Por outro lado, em Portugal, 42% dos inquiridos concordaram com a ideia de que as mulheres deveriam dar prioridade à vida familiar em detrimento da carreira profissional. Um número de concordância superior à média da União Europeia, que se fixou nos 34% dos inquiridos.
O errado “mês do pai”
Portugal desenvolveu uma “política progressista” para a licença parental inicial, em especial com a mudança legislativa de abril de 2009, que passou a dar aos casais este mês extra “bem pago” em caso de partilha – um incentivo à entrada dos pais no universo dos cuidados aos bebés nos primeiros meses de vida.
Mas o que é facto é que há uma má interpretação da lei. Se mais de uma década depois ainda não há metade dos casais a partilharem o tempo de licença, também se verifica que, entre os casais que o fazem, a esmagadora maioria interpreta este mês extra como o “mês do pai”: a mãe goza todo o tempo e depois, no fim, o pai substitui-a num mês sozinho.

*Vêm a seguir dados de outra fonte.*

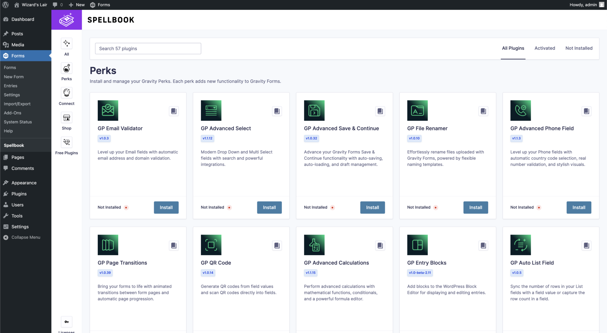This screenshot has height=333, width=607.
Task: Open documentation icon on GP QR Code card
Action: coord(277,246)
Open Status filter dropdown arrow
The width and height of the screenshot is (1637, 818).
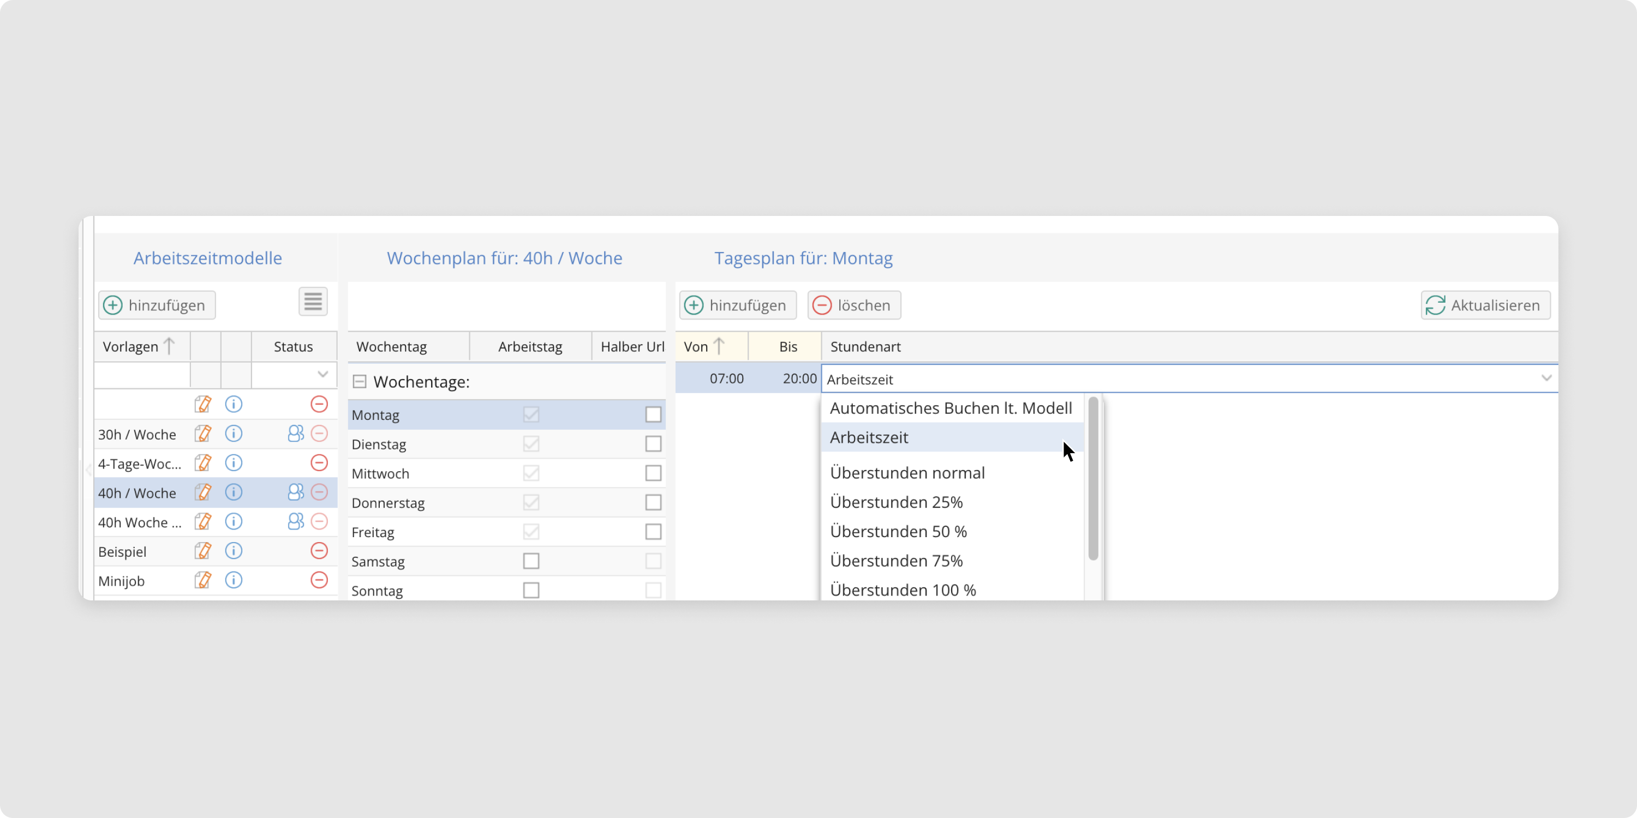(323, 375)
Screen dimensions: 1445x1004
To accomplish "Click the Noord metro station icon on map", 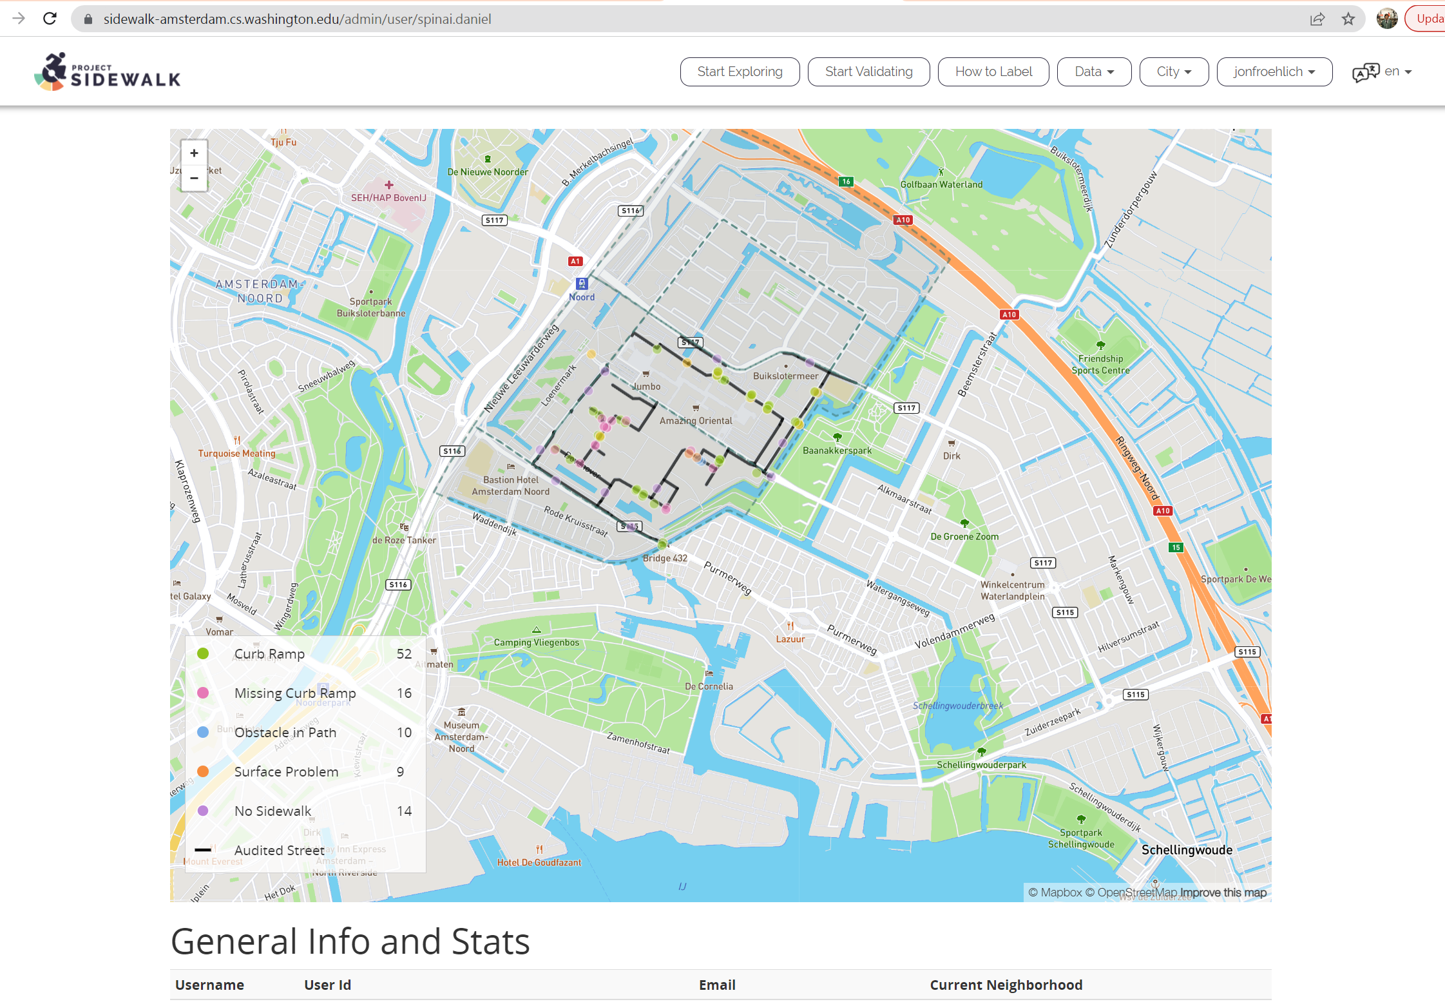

Só 47,6% dos homens decidiram ficar, pelo menos, 30 dias em exclusivo com o bebé
Foi o que constatou Mafalda Leitão, que escreveu uma tese de doutoramento sobre o fenómeno e observou que uma parte do problema está no mercado de trabalho, resistente a aceitar que também os homens podem assumir este papel. A investigadora percebeu que, muitas vezes, os pais são incompreendidos e ridicularizados quando querem ficar com os filhos. Outras tantas, são incentivados a trabalhar na mesma, à distância.
Um inquérito realizado em 2017 sobre igualdade de género demonstrava que, em Portugal, mais do que na média da União Europeia, quase quatro em cada 10 homens referiam que os gestores e os supervisores desencorajavam o uso de licenças para assistência à família.
Sara Falcão Casaca acredita que dados mais recentes revelariam números “francamente distintos”, para melhor. Ainda assim, não tem dúvidas de que este também será um dos contributos para que mais de metade dos casais ainda não partilhe a licença parental em Portugal, mesmo com o incentivo da mudança legislativa de abril de 2009, que passou a dar aos casais um mês extra “bem pago” se o fizerem.
No ano passado houve até um retrocesso. “Os estereótipos de género, além de se refletirem nas dinâmicas familiares, também se refletem na pressão social que ainda é exercida por pares (colegas de trabalho, por exemplo) ou chefias quando assinalam com comentários e mensagens mais ou menos explícitas que a prioridade de um homem deve ser a atividade profissional”, explica.